* _DATA FOR ANALYSIS_
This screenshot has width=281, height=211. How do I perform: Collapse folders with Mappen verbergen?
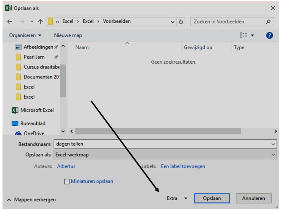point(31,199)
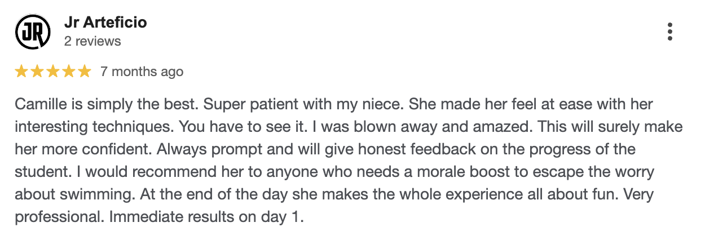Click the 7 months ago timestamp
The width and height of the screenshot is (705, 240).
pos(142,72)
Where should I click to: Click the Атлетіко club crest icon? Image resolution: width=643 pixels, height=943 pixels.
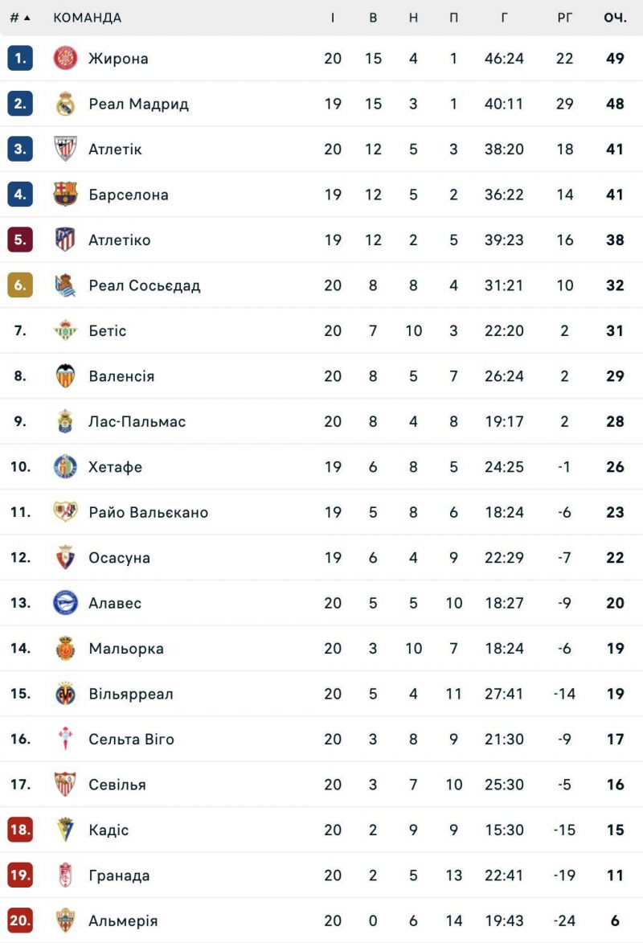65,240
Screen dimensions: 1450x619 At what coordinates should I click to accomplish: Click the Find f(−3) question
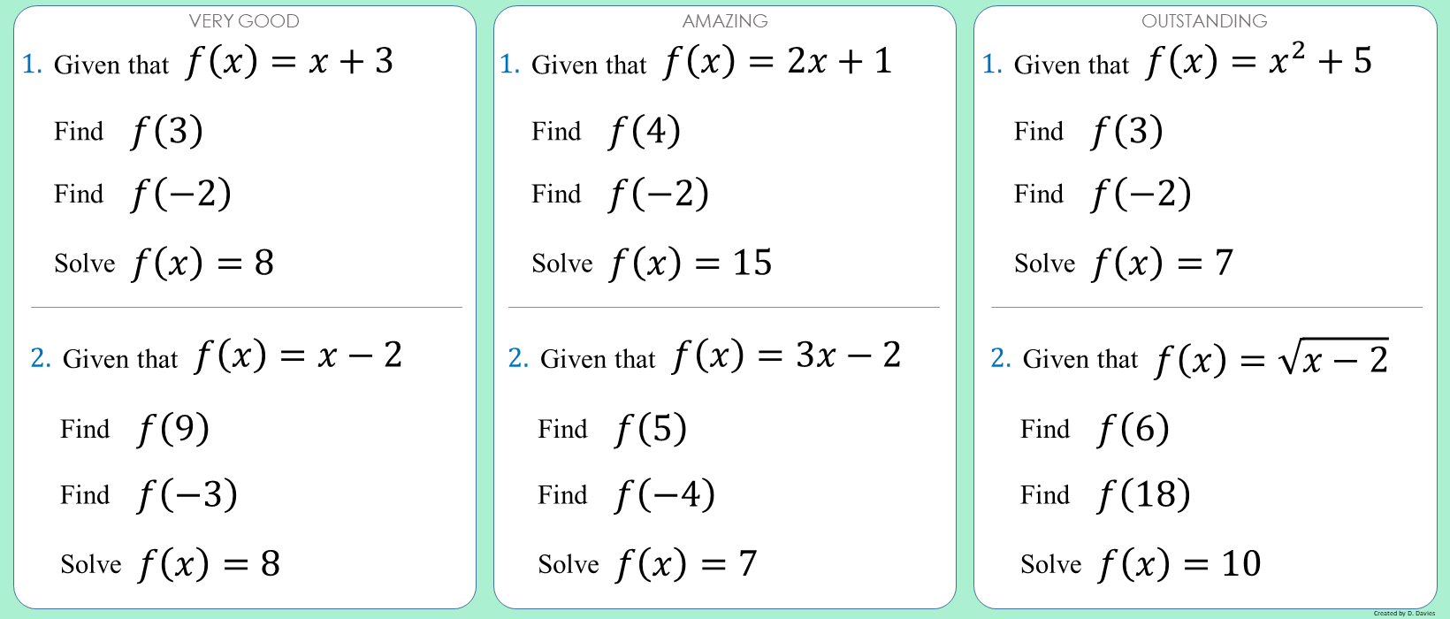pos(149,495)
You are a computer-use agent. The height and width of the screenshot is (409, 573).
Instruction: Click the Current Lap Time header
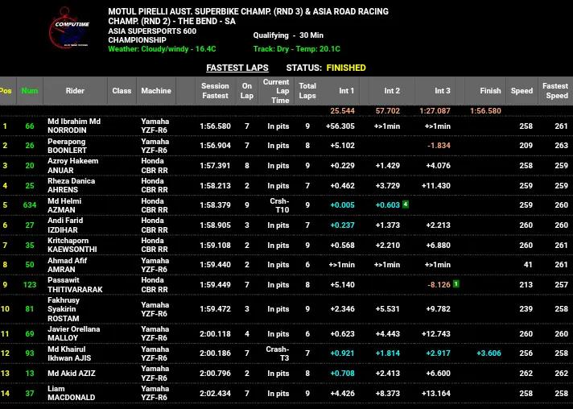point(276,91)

* _YOUR GOAL_
Omit the pictures and please write out exactly the lines between the one containing "You are a computer-use" and the last line of the entries, both included.

* _SOLUTION_
You are a computer-use agent. The height and width of the screenshot is (409, 573).
Instruction: Click the Current Lap Time header
point(276,91)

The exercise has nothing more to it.